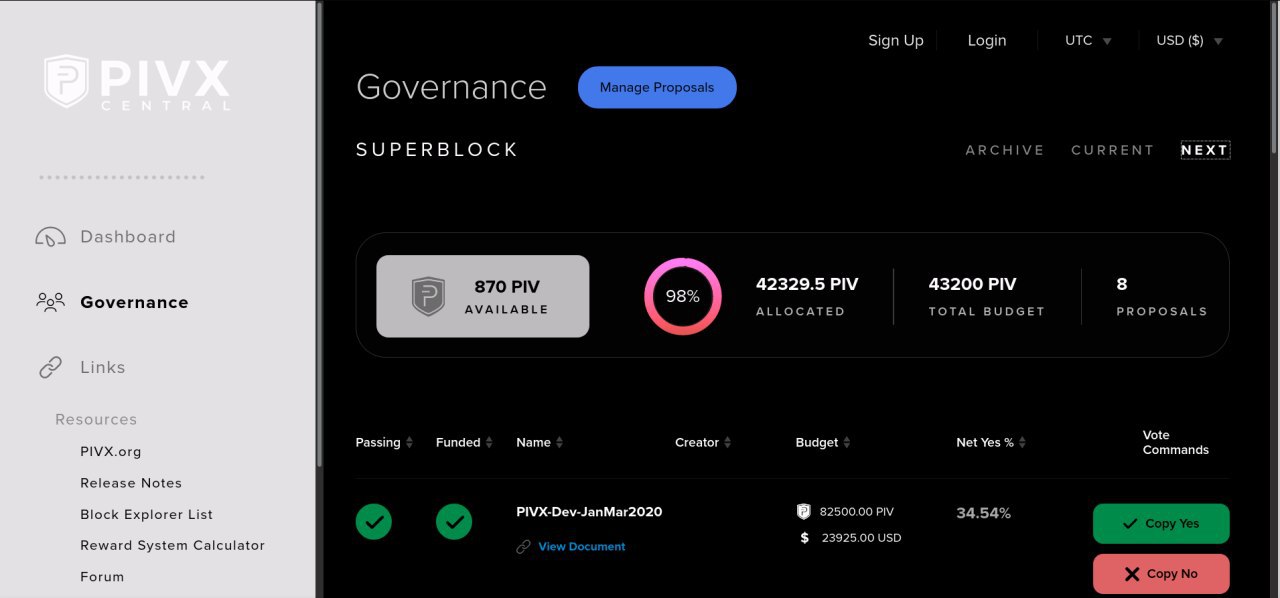Click the PIVX Central shield logo
This screenshot has width=1280, height=598.
(x=66, y=81)
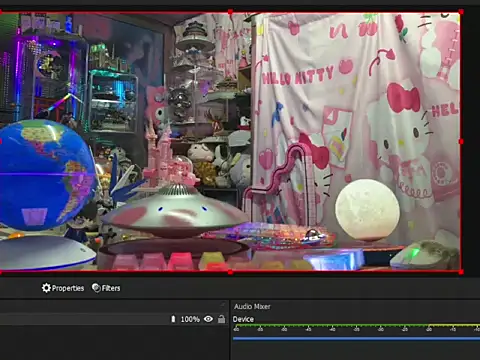
Task: Grab the bottom-center red resize handle
Action: (230, 272)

▬▬▬

What you will do:
Reproduce every line of the rows above verbatim, leaving out the pictures.

Task response:
Click the PIVX Central shield logo
This screenshot has width=1280, height=598.
(x=66, y=81)
Task: Grab the bottom-center red resize handle
Action: (230, 272)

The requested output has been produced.